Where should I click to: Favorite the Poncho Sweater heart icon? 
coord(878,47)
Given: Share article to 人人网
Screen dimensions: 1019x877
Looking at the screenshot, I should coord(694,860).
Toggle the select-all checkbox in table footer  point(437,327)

● ● ● ● ●

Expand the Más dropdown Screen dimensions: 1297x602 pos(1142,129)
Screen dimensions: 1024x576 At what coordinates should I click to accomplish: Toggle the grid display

● ● ● ● ●

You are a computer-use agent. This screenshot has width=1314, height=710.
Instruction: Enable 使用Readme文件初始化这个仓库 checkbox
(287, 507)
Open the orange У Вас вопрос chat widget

● ● ● ● ●

> Task goal
Filter the listing above by the word "Toggle"; copy each line that passes.

> Result
Toggle the select-all checkbox in table footer  point(437,327)
Screen dimensions: 1024x576 At what coordinates should I click to accomplish: Toggle the grid display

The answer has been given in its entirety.